In 2020, especially before and during the COVID-19 pandemic, banking as a service (BaaS) was positioned as one of the banking industry’s future strategic paths. The goal of many financial institutions was to become a banking platform that technology companies could use to package up banking services because of their charter and technology within the core; however, this trend will continue to deliver great strategic advantages for some banks in 2021.
Serving as a banking platform for sophisticated, tech-centric companies can be a difficult endeavor for many community financial institutions based on the high level company standards. Community banks and credit unions may be overlooked by larger platform providers due to the nature of their size and scope. In addition, it is likely that there will be a limited number of banks that successfully make the transition. In this case and many others, financial institutions will instead look toward vendors for software as a service (SaaS) technology that the financial institution can offer to their clients as a value-add service. Community banking providers already have exceptional customer relationships, and service partners can add value to that. By supplying value-add products to financial institutions directly, SaaS solutions can help strengthen existing relationships and attract new prospects.

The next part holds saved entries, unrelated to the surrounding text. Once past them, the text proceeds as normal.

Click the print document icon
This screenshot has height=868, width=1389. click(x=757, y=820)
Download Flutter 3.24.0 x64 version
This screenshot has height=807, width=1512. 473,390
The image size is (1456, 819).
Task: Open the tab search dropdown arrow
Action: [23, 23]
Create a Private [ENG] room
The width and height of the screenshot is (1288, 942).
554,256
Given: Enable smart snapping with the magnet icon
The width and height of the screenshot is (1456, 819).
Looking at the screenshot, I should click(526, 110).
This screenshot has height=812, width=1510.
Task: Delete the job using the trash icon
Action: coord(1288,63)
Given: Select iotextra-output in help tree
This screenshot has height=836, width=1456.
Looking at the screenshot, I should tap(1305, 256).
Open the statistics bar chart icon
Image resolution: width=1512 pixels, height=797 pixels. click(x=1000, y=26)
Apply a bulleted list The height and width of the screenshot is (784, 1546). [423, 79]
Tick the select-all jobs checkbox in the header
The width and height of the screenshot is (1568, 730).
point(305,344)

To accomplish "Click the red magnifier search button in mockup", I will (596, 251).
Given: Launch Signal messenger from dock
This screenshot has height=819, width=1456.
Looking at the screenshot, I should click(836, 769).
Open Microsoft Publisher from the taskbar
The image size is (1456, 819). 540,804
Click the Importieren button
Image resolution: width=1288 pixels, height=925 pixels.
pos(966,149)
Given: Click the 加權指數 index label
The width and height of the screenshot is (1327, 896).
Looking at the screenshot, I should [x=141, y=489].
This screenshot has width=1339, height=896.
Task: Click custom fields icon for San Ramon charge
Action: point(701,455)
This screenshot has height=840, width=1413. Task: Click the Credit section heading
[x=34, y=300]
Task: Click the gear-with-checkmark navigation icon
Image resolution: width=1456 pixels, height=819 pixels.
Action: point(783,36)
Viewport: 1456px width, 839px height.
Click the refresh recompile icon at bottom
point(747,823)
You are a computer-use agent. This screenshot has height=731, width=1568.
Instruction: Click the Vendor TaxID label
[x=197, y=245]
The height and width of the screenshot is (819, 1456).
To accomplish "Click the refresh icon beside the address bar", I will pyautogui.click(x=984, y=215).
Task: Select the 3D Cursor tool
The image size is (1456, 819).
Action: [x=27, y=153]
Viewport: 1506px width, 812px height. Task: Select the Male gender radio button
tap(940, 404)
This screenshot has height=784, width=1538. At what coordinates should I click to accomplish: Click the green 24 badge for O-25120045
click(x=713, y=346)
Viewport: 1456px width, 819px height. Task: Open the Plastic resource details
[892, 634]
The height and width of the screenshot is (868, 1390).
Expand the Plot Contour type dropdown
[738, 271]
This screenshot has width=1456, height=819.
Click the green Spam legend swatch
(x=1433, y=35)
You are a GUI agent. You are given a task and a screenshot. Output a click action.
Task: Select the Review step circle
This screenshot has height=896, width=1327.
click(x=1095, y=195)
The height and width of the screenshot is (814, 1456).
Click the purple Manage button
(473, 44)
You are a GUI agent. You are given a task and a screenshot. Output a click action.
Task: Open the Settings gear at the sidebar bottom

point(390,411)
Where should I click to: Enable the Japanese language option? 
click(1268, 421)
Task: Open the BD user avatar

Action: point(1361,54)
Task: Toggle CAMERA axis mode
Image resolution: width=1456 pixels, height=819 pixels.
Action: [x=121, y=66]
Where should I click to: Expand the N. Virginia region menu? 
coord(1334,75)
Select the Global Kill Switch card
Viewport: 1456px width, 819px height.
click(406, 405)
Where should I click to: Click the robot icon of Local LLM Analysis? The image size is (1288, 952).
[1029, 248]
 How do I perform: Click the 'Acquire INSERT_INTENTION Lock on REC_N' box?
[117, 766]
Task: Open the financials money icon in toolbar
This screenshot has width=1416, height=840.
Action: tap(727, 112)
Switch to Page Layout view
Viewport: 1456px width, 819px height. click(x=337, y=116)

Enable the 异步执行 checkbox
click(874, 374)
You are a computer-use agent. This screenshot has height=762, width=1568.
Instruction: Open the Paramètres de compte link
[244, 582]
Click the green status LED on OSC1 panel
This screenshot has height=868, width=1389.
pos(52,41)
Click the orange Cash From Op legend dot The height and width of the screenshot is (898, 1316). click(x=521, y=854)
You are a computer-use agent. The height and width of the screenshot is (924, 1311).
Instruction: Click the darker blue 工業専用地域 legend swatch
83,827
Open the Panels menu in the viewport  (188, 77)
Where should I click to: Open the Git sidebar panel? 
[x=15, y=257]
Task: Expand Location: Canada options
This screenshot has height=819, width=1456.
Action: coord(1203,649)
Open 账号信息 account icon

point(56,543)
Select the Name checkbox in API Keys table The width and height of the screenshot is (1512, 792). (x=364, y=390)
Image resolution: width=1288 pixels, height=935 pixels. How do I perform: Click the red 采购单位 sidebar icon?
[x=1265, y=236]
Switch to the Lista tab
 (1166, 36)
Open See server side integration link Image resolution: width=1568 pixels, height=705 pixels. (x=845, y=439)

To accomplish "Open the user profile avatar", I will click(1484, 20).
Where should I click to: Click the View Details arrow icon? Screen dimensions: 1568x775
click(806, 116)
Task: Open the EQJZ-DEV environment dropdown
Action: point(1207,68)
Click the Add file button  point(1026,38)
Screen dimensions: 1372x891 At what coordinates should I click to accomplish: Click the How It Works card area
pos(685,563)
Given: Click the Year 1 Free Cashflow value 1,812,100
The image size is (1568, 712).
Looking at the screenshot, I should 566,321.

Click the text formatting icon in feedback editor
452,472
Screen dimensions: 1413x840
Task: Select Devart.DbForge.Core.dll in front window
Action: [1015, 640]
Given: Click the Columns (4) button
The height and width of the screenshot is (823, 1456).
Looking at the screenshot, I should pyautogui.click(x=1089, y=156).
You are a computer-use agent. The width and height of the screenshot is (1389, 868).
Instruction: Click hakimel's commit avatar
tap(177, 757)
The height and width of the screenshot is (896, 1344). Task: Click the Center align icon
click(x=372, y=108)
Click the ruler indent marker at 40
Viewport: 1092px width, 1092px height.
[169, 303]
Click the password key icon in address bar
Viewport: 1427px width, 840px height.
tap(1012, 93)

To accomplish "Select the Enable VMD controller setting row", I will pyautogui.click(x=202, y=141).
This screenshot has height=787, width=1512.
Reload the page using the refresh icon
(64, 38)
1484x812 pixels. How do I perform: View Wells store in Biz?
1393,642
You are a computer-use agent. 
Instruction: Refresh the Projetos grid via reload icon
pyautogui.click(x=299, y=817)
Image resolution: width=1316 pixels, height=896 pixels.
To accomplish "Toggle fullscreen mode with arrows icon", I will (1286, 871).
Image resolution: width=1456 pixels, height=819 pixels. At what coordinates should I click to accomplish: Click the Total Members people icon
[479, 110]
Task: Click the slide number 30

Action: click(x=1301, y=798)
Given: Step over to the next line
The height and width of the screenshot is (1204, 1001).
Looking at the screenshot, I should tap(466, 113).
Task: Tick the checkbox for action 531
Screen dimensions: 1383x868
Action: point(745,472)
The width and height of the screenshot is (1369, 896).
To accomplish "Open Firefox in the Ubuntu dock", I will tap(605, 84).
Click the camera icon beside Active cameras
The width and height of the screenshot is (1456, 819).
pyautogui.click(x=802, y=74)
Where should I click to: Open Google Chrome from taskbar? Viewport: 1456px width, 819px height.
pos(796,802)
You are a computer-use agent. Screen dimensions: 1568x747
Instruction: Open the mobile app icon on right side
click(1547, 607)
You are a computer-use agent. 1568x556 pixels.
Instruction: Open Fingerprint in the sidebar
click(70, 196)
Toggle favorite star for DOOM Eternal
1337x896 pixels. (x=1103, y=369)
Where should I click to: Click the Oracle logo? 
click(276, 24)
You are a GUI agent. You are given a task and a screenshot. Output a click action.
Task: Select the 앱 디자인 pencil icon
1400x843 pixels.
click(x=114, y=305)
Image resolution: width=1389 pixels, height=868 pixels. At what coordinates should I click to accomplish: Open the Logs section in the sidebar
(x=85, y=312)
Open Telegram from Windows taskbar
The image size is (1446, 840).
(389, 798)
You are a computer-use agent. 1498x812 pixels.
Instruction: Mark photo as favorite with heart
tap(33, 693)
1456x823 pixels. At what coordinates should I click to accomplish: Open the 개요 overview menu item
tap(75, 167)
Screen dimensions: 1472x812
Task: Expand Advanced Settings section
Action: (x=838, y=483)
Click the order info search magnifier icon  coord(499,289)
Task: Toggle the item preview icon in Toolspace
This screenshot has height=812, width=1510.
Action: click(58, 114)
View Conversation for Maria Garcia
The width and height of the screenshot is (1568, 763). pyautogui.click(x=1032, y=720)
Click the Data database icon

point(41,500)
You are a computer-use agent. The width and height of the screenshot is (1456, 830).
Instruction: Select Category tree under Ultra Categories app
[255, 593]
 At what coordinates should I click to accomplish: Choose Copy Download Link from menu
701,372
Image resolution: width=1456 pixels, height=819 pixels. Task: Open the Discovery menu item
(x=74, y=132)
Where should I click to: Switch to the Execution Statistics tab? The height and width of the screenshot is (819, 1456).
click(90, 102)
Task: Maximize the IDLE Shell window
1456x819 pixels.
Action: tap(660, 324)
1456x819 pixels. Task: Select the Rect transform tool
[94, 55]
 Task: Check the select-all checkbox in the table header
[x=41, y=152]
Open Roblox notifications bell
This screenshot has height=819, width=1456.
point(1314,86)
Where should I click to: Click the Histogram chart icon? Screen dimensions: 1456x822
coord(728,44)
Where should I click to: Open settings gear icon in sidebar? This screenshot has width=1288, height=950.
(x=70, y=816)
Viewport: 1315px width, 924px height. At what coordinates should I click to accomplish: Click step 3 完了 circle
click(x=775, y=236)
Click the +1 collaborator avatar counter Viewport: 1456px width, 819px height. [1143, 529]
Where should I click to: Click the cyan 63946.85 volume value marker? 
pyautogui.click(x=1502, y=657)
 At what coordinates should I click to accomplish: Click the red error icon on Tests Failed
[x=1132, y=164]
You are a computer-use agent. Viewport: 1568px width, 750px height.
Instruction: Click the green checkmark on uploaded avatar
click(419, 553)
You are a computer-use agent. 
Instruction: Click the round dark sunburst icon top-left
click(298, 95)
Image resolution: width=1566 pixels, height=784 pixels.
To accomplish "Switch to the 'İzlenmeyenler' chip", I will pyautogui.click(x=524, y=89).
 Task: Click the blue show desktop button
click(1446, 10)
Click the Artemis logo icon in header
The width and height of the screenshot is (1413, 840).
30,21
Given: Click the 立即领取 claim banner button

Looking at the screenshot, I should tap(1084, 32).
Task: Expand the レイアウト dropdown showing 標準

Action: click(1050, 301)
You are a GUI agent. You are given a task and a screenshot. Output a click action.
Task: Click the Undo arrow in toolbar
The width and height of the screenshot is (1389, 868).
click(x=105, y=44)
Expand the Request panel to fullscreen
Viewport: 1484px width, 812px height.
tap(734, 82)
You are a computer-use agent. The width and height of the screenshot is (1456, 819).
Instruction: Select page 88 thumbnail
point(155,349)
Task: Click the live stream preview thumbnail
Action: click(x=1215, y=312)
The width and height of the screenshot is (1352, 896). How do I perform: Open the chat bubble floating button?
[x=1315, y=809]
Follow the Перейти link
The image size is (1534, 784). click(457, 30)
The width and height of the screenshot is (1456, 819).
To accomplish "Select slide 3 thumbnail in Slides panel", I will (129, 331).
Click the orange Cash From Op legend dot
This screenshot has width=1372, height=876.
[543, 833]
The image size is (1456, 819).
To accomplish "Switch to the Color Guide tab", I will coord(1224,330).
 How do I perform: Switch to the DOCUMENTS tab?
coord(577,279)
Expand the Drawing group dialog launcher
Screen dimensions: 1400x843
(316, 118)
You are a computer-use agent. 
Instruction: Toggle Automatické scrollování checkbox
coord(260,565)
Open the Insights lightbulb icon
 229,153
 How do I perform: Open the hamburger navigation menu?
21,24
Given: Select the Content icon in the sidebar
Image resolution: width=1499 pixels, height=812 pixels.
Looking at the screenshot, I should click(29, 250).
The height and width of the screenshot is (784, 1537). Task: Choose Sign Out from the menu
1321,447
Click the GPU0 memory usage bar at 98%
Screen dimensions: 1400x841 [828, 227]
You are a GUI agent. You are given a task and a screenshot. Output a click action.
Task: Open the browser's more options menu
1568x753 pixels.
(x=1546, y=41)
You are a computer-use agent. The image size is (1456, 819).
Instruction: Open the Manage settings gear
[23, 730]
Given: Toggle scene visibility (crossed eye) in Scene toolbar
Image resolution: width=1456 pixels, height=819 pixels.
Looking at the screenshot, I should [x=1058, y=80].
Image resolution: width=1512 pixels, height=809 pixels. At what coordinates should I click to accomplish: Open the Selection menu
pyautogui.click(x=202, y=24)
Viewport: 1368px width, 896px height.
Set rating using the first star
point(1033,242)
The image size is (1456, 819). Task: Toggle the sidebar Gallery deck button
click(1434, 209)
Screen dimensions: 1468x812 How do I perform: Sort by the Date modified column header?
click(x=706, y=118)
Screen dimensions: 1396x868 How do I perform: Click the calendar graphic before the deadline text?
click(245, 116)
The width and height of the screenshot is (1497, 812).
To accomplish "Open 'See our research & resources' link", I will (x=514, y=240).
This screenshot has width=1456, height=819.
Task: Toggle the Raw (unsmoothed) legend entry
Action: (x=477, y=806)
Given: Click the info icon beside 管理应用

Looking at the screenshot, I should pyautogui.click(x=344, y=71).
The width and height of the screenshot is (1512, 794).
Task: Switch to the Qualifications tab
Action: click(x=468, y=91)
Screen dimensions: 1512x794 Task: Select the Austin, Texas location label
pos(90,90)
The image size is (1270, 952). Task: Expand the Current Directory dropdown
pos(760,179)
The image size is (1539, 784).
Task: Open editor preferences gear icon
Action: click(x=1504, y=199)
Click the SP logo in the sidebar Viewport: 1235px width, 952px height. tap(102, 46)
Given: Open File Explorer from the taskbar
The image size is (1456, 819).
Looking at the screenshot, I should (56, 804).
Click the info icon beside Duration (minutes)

With SaaS providers that serve specific customer needs, financial institutions will be able to stand out and compete in the future. Differentiated offerings allow banks and credit unions to dive deeper into specific trends in the technology landscape rather than relying on one-size-fits-all general offerings. These niche solutions can solve real problems for consumers that they never were able to fix alone, making them feel empowered and more likely to remain with a financial institution that proactively meets their needs. It also allows providers to unlock new potential and serve as much more than a CRM system.
Looking ahead to next year, financial institutions will continue to move toward all-digital capabilities and utilize SaaS-based solutions more frequently. With growing expectations and needs, fintech providers must continue to develop innovative offerings that distinguish banks and credit unions from their competitors and help them best serve their consumers.